In this respect, I believe that PBL is a method that excels at refining collaboration. PBL is brutally so, when projects are designed well and conditions are met.
Insights
PBL is brutal.
"I really can't work with her, please Kana, put me on a different team, please!" One day, in the middle of class, a student asked me if she could privately talk with me. As soon as I stepped out of the classroom with her, that's what she said to me. "You know, it's important to be able to work with anyone. Because that's real life stuff," I replied. Then she asked me if I had experienced something similar when I was in high school. I said, "yes," at first. But then I paused and took it back. "Wait. You know what, let me take that back. Not really." I took it back not because I got along with everyone I worked with. It was because I simply didn't have this much experience of working in teams like she does. From this conversation, I realized that PBL can be quite harsh. Imagine yourself as a teenager going to a PBL school. You might be doing a project with a group of students that you don't naturally get along with. Or you and your close friends might be in the same group, but you know how teenage friendships are like. It can get rocky. "We used to be friends. But she's not talking anymore to me. And I don't wanna go to class because we're in the same group and we have so many things to do," a student came into our office in tears. No relationships are perfect. Its imperfectness of relationships you have in and outside of projects which can make collaboration a difficult ride. It is obvious that collaboration among adolescents does not work so easily. Nevertheless, schools like HTH continue PBL to be their fundamental pedagogical tool without making compromises−even the global pandemic did not stop them from continuing. PBL schools are bold. I find this boldness attractive so much so that I think the "B" in "Project Based School" could be replaced with the "B" in "BOLD."

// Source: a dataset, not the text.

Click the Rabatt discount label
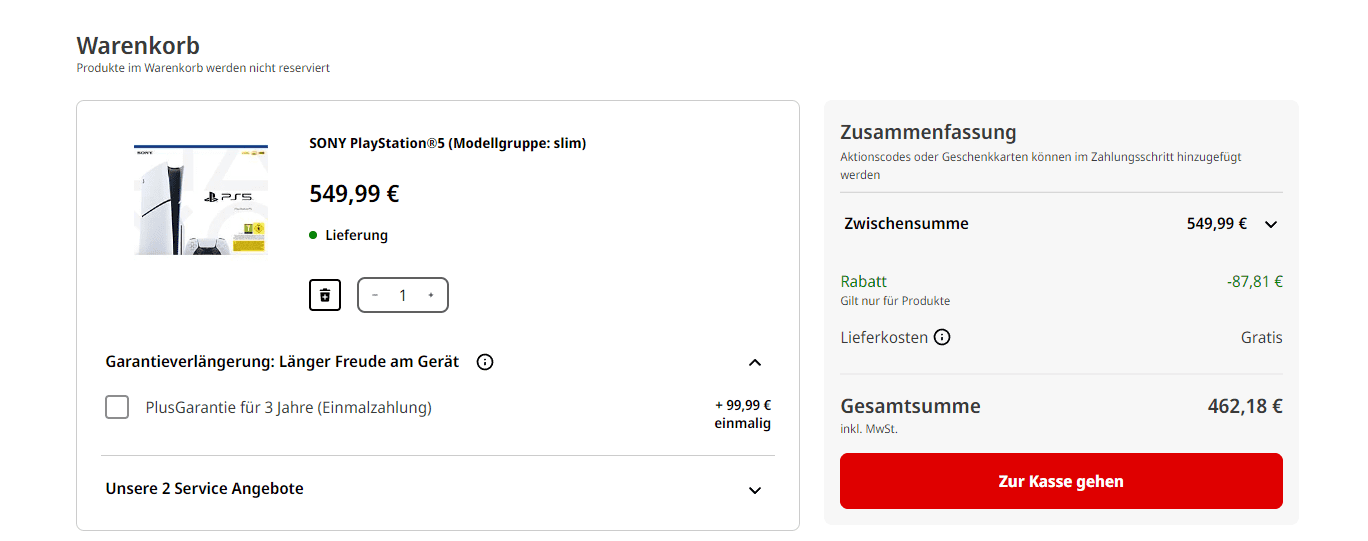This screenshot has height=541, width=1368. 863,282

I must admit that I had doubts about this boldness. A project based school is very committed to the project and the quality of the final product. In the case of HTH, students only learn things that are relevant and meaningful to the project. What that means is, for example, students don't read books that every 10th grader in a traditional school in the U.S.A. would unless they relate to the project. At HTH, there is no aligned curriculum or textbook. It is left to the autonomy of the teachers and the collaborative design of the teachers and students. To be honest, at first I was skeptical about this loose alignment across disciplines and grade level bands. Yet, I realized that, in regards to alignment, the final product and the learning process leading up to it are extremely aligned. The process is often designed backwards from the final product so there is a strong throughline from the beginning to the end. This alignment makes PBL both extremely goal-driven and process-driven. From project launch to exhibition students and teachers work together towards an unseen goal up until the student showcase. Their daily process builds up the final product as well as their character of the students and the culture within the cohort. I also think it is highly rational.

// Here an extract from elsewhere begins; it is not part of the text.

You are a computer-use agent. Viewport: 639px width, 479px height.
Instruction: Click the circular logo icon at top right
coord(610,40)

Being a diligent learner and an achiever, throughout my academic life, I studied hard for every examI had to take, most being memorization-based. It is depressing to compare the time I spent to the amount I remember. To make myself feel better, I would say that I was able to develop discipline and perseverance through these exams. But if the goal was to cultivate them, there are millions of other effective ways to do so. In contrast, the menu and how to make a latte that I learned to serve customers in my part-time job at a café. The books I read to teach as an English teacher. The marketing techniques I learned to market at a consulting firm. I still remember these things. That is simply because I needed to learn them in order to do my tasks well. I chose to attain them and learned by applying. This is why I think PBL is rational. It is an extremely rational tool because it allows students to cultivate the knowledge and skills necessary to produce quality work while refining character through projects. I am sure that there is no content that is not covered in the project that cannot be found on Google today. If there was, it would be a global breakthrough.